Sie legt eine Hand auf meinen Rücken, schiebt mich vorwärts, zurück zu meinem Zimmer. Dort setze ich mich auf einen der Besucherstühle und stopfe kurz darauf das Frühstück in mich hinein, das sie mir auf einem Tablett gebracht hat. Ich schmecke nichts. Ich rieche nichts. Ich bin wie betäubt. Wie durch Watte dringen die Geräusche von der Station zu mir durch. Wie Watte schmeckt auch das Brötchen, das ich in kleine Fetzen reiße und mir in den Mund schiebe.

Mein Handy klingelt. Es ist meine Großmutter, sie macht sich Sorgen.
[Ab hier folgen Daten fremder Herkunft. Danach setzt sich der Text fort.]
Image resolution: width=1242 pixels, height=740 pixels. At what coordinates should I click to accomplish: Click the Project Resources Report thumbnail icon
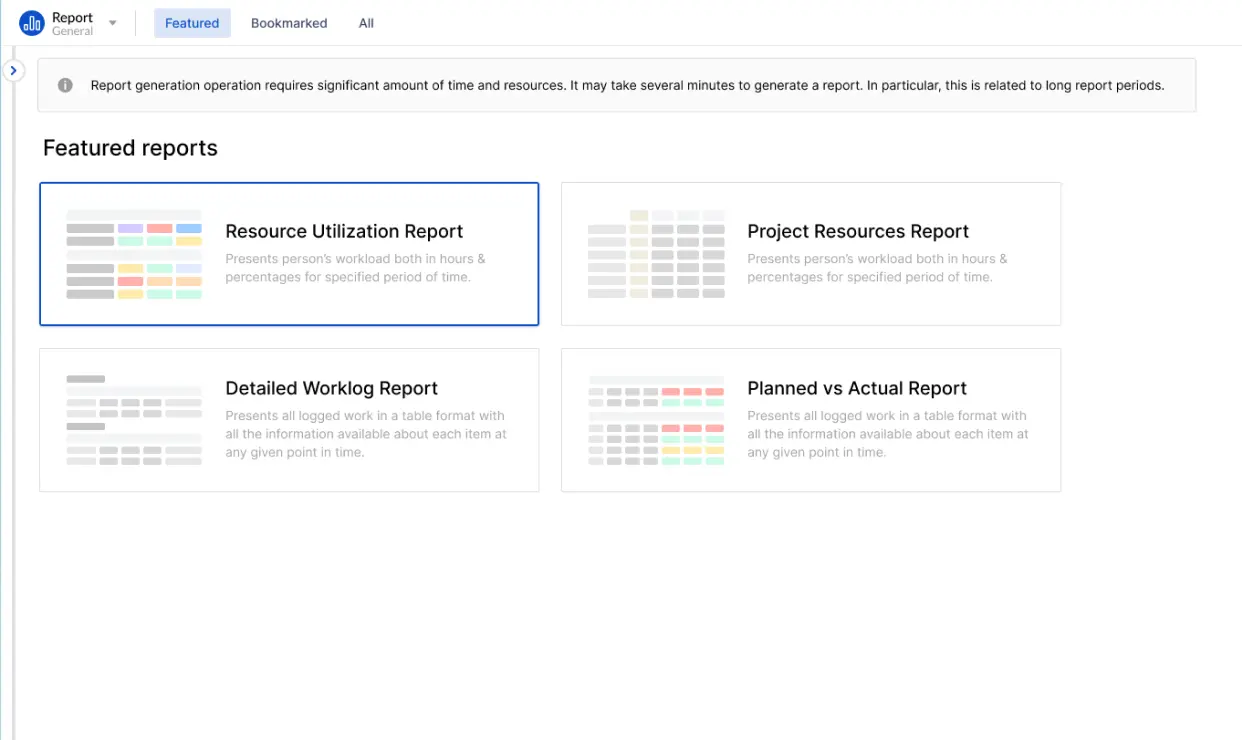tap(656, 254)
Ich versuche ruhig zu sein, ihr die Situation so schonend wie möglich, aber dennoch ehrlich, zu vermitteln.

„Mama kann ihre Arme und Beine zurzeit nicht bewegen.“

Von Lähmung spreche ich bewusst nicht, da es in meinen Ohren etwas Endgültiges hat. Außerdem: Gelähmt sind andere, aber nicht meine Mutter. Auch sie hasst diesen Begriff und wird auch später nicht wollen, dass er im Zusammenhang mit ihr verwendet wird.